Optimizar la Xbox Series S, ¿es solo bajar la resolución y texturas?

Optimizar la Xbox Series S, ¿es solo bajar la resolución y texturas?

Rodrigo Alonso

El conocido juego Control ha sido recientemente actualizado para beneficiarse de las ventajas de rendimiento de la nueva generación de consolas, pero en una entrevista a IGN, el director de comunicaciones Thomas Puha ha reconocido que la optimización del juego para Xbox Series S ha consistido simplemente en bajar la resolución e incluir texturas de menos calidad. ¿Es esta la optimización que podemos esperar en el resto de juegos de esta consola?

Todos tenemos claro que, de las tres consolas de nueva generación que han sido lanzadas al mercado, la Xbox Series S es la que menos rendimiento tiene de todas. Ya en el pasado hemos hablado de que algunos desarrolladores se quejaron porque cuando desarrollan un juego, deben hacerlo teniendo en cuenta el rendimiento esperado en la consola de menos potencia y que, por lo tanto, la Xbox Series S pone el listón demasiado bajo y limita el potencial de sus creaciones. Sin embargo, ahora las palabras de Puha nos hacen pensar que la optimización de los juegos en esta consola de Microsoft podría consistir, simple y llanamente, en reducir la resolución nativa y la calidad de las texturas.

La optimización de los juegos en Xbox Series S

«La Xbox Series S, bueno, no es muy distinta de las consolas de generación anterior donde el sistema con las especificaciones más bajas termina dictando algunas de las cosas que tenemos que hacer porque tu juego debe ejecutarse en dicho sistema, ¿no? Es muy fácil decir que simplemente reduces la resolución y la calidad de las texturas y listo, pero no es tan simple como eso».- comienza diciendo Thomas Puha, de Remedy.

Xbox Series S

«Suena bien cuando lo dices, pero cada motor gráfico está hecho de una manera diferente. No es como cuando un gamer dice «¡Mira todo lo que puede hacer este motor gráfico!», porque la cosa depende… el motor gráfico puede estar mucho más vinculado a la CPU o a la GPU y en Control el motor gráfico requiere mucha potencia de ambas porque tenemos muchas físicas, así como efectos de trazado de rayos.
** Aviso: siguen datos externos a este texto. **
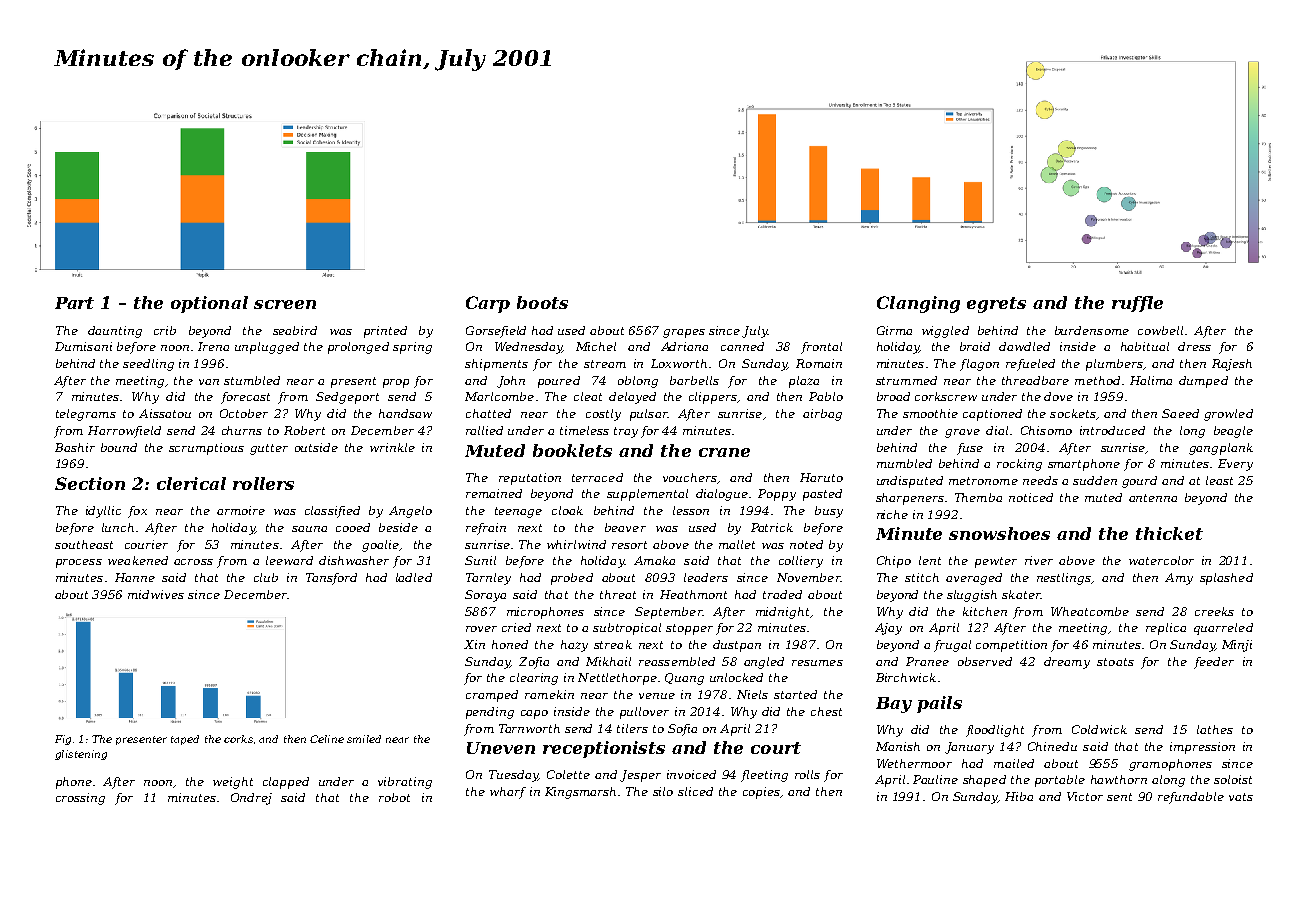 Image resolution: width=1308 pixels, height=924 pixels. What do you see at coordinates (542, 302) in the screenshot?
I see `boots` at bounding box center [542, 302].
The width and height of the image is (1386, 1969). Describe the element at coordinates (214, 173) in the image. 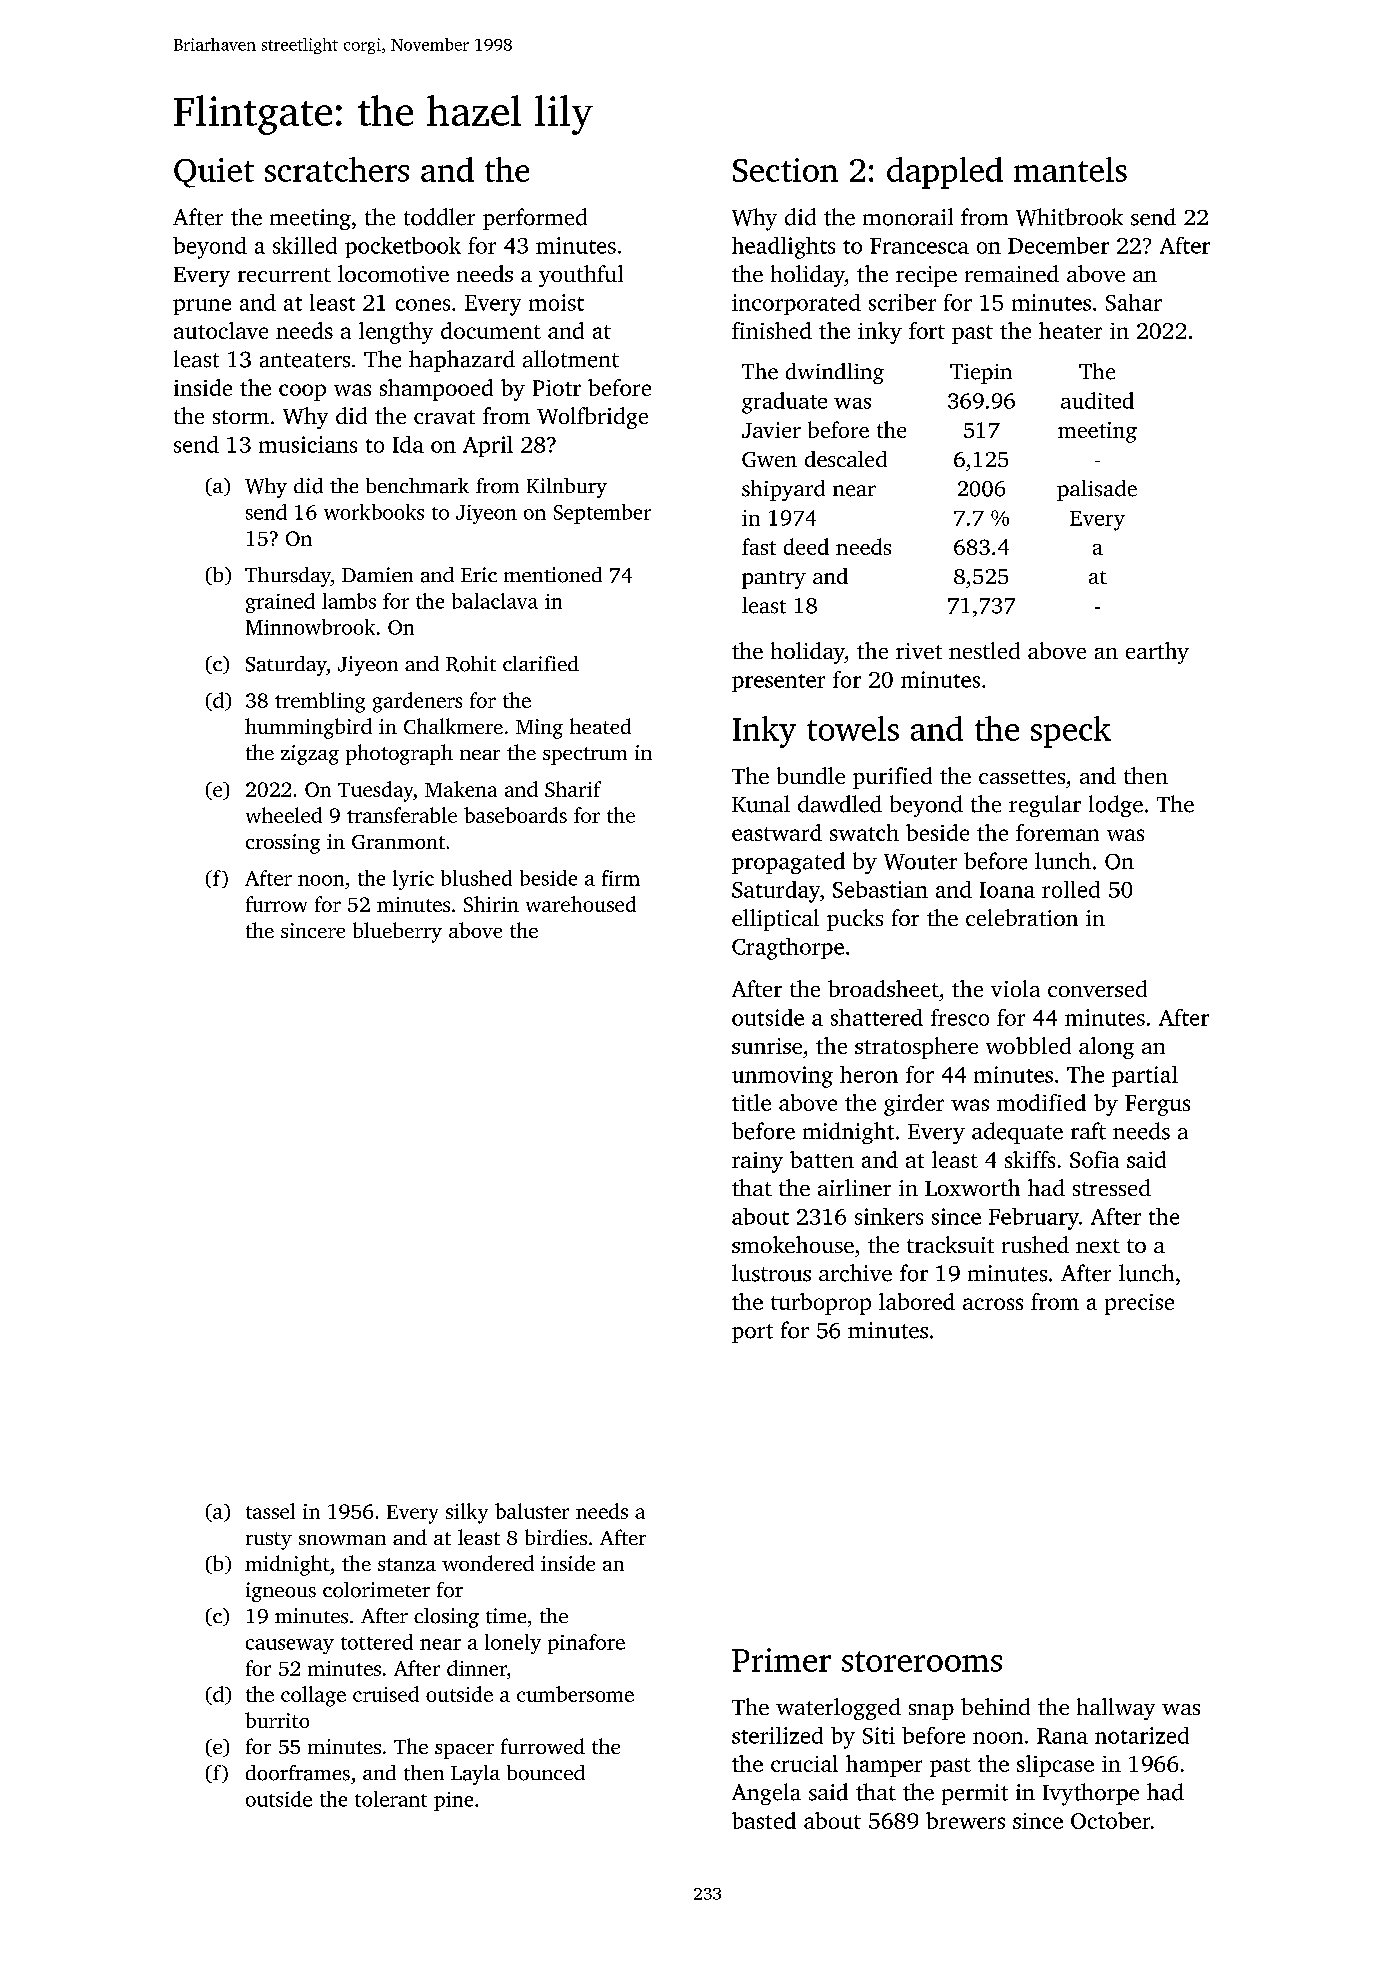

I see `Quiet` at that location.
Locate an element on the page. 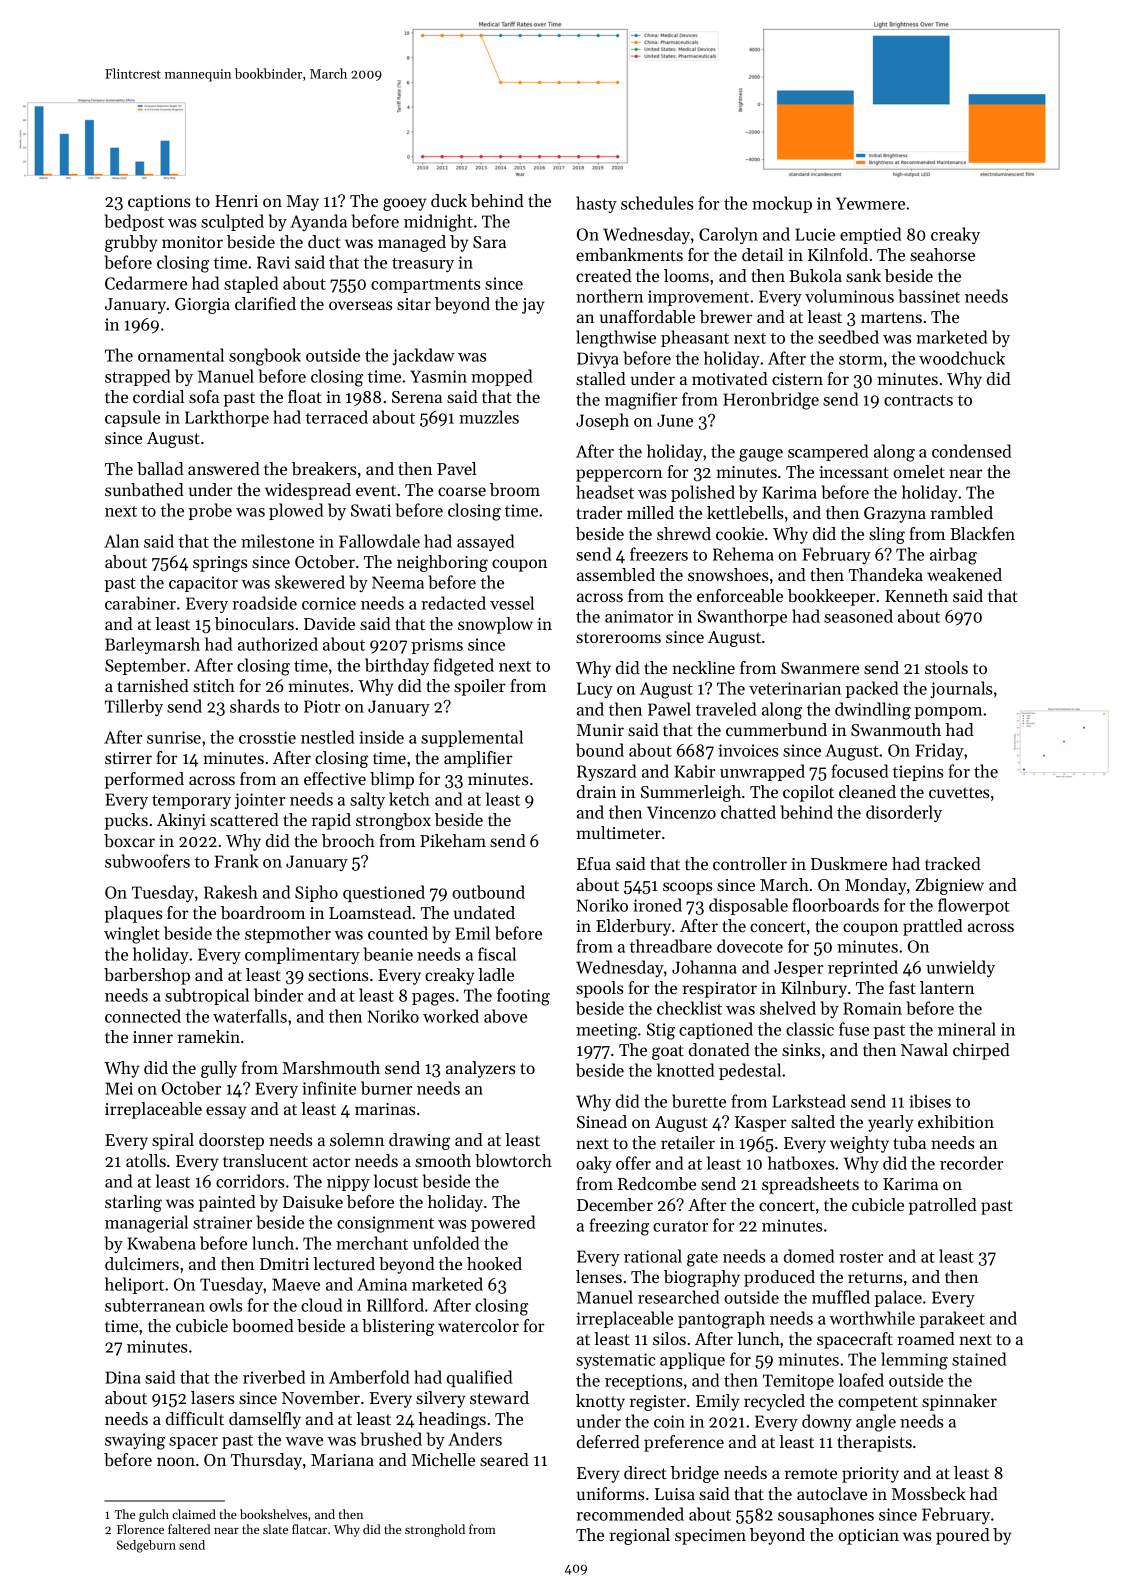 The height and width of the image is (1596, 1129). patrolled is located at coordinates (943, 1206).
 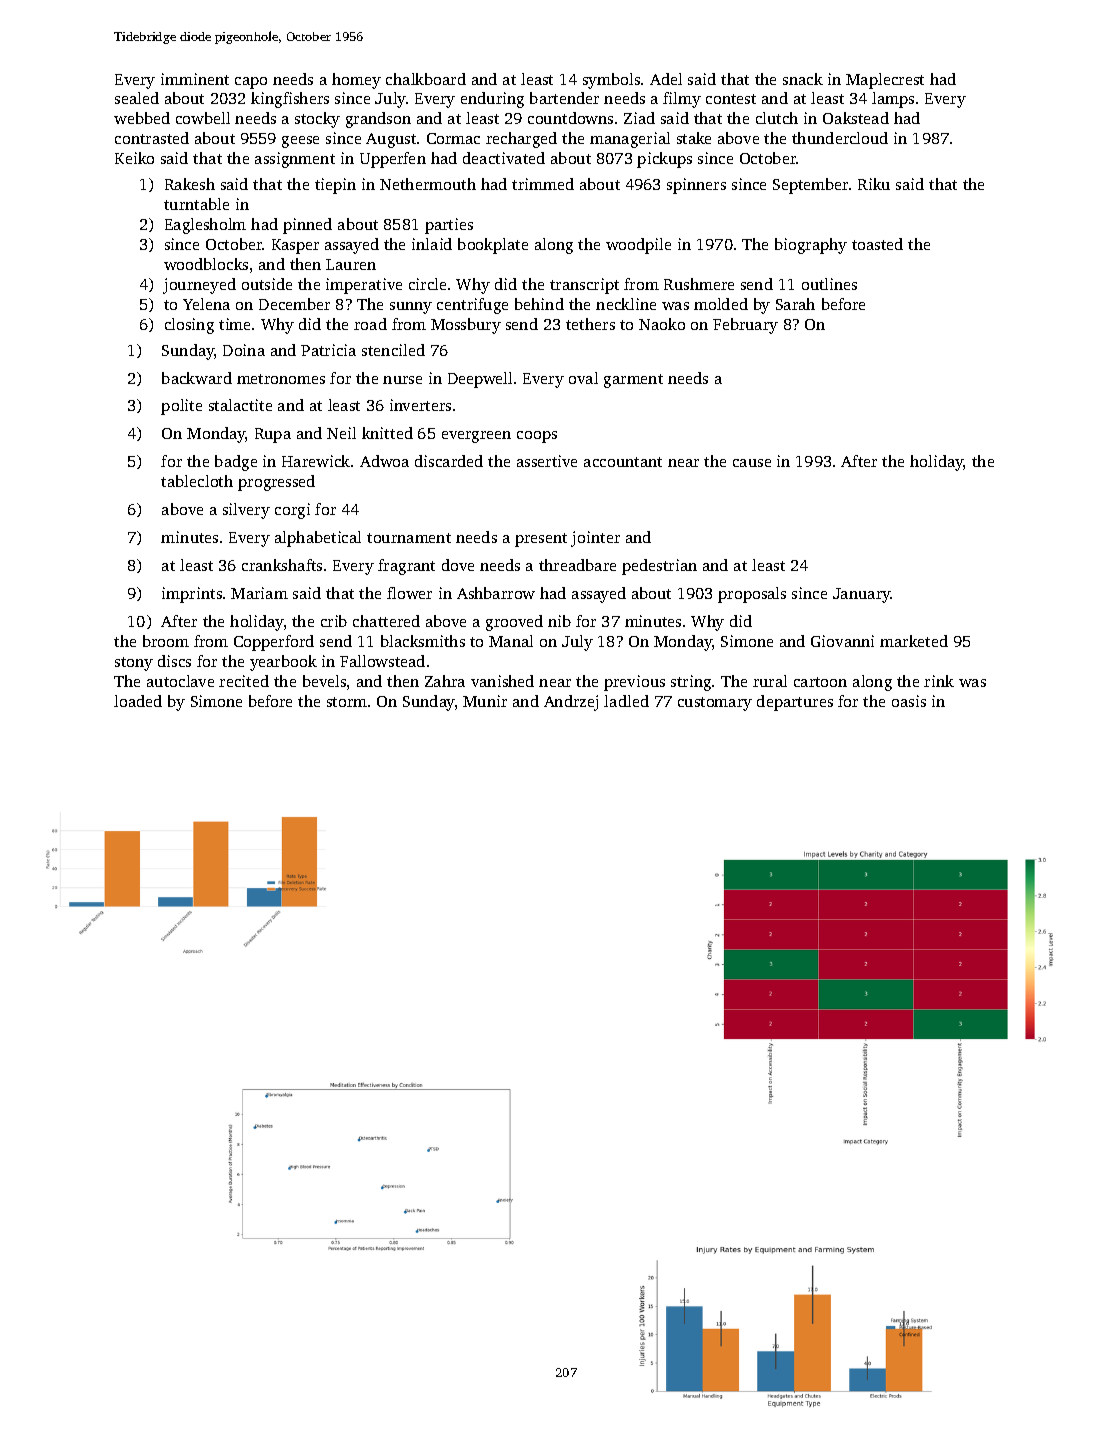 I want to click on garment, so click(x=633, y=381).
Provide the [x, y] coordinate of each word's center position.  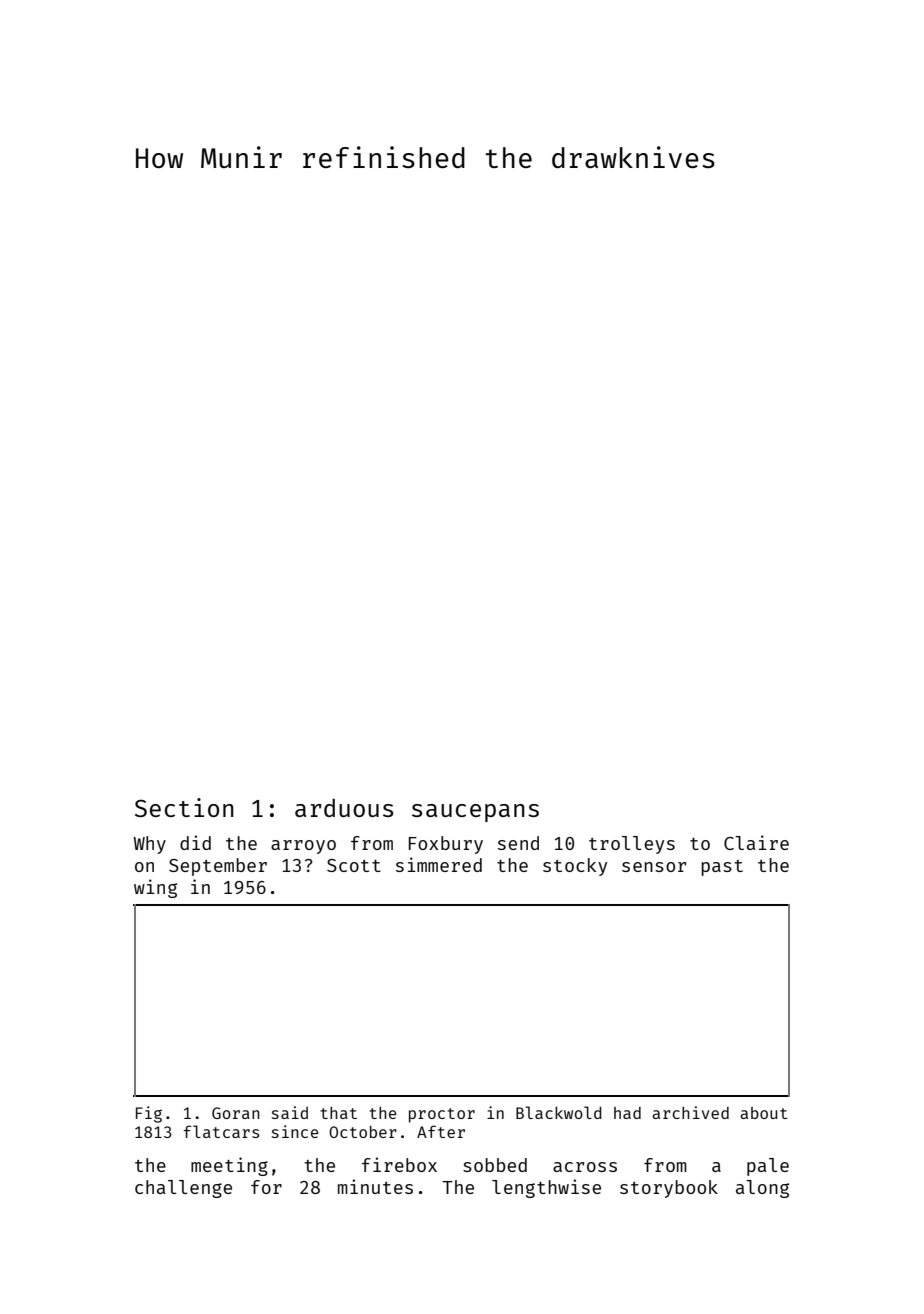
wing [155, 888]
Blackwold [559, 1112]
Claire [756, 842]
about [764, 1113]
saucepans [475, 813]
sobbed [495, 1165]
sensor [654, 867]
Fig [149, 1114]
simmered [439, 864]
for [266, 1187]
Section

Eso hace una gran, gran diferencia y muy especialmente en Xbox Series S».

Puha continuó diciendo que en realidad debería ser más fácil tener en cuenta la Xbox Series S a la hora de desarrollar un juego nuevo, es decir, los desarrolladores deben tener su hardware en mente a la hora de hacer el juego de cero, y esto es mucho más fácil que optimizar un juego ya hecho para una nueva generación de consolas. También admitió que el estudio ve un listó mucho más bajo por culpa de las especificaciones de la consola, aunque recordó que tener más plataformas (como PC) hace que todo el proceso sea muy complejo para su equipo de desarrollo, ya que deben optimizarlo para varias plataformas.

La Xbox Series S, un lastre para los juegos next-gen

Remedy es solo uno de los muchos desarrolladores que se han quejado de la potencia de Xbox Series S, consola que está limitando el potencial de sus títulos. Cuando desarrollan un nuevo juego, deben tener en cuenta el hardware menos potente para el que va a ser diseñado (en este caso obviamente la consola blanca de Microsoft) y esto hace que se vean muy limitados a la hora de poder incluir más texturas, trazado de rayos, etc. Debemos tener en cuenta que cuando se desarrolla un juego para consolas, éste está optimizado para un hardware en específico.

drivers AMD Radeon

Realmente, ya comentamos que la solución podría ser simplemente incorporar un menú de ajustes gráficos en los juegos de consola de igual manera a como se hace en PC, mediante el que sea el usuario quien decida qué ajustes gráficos activar y cuáles desactivar para obtener el balance deseado entre calidad visual y rendimiento. Esto lleva años haciéndose en PC, y ahora más que nunca debería ser muy sencillo dado que la arquitectura de las consolas de nueva generación es la misma que la de PC. Otra alternativa sería desarrollar el juego con los ajustes óptimos para las consolas más potentes, y crear un perfil con menor resolución y texturas de más baja calidad para cuando se ejecute en Xbox Series S.

Lo que a todas luces es un hecho es que la Xbox Series S está resultando un lastre para los desarrolladores de juegos, y deberán buscar una solución rápidamente porque si esto está lastrando el desarrollo y el potencial de los juegos de nueva generación, al final va a terminar perjudicando a la industria y podría darse el caso de que algunos desarrolladores decidan lanzar juegos «no compatibles con Xbox Series S», obligando a que sea Microsoft la que de el siguiente paso.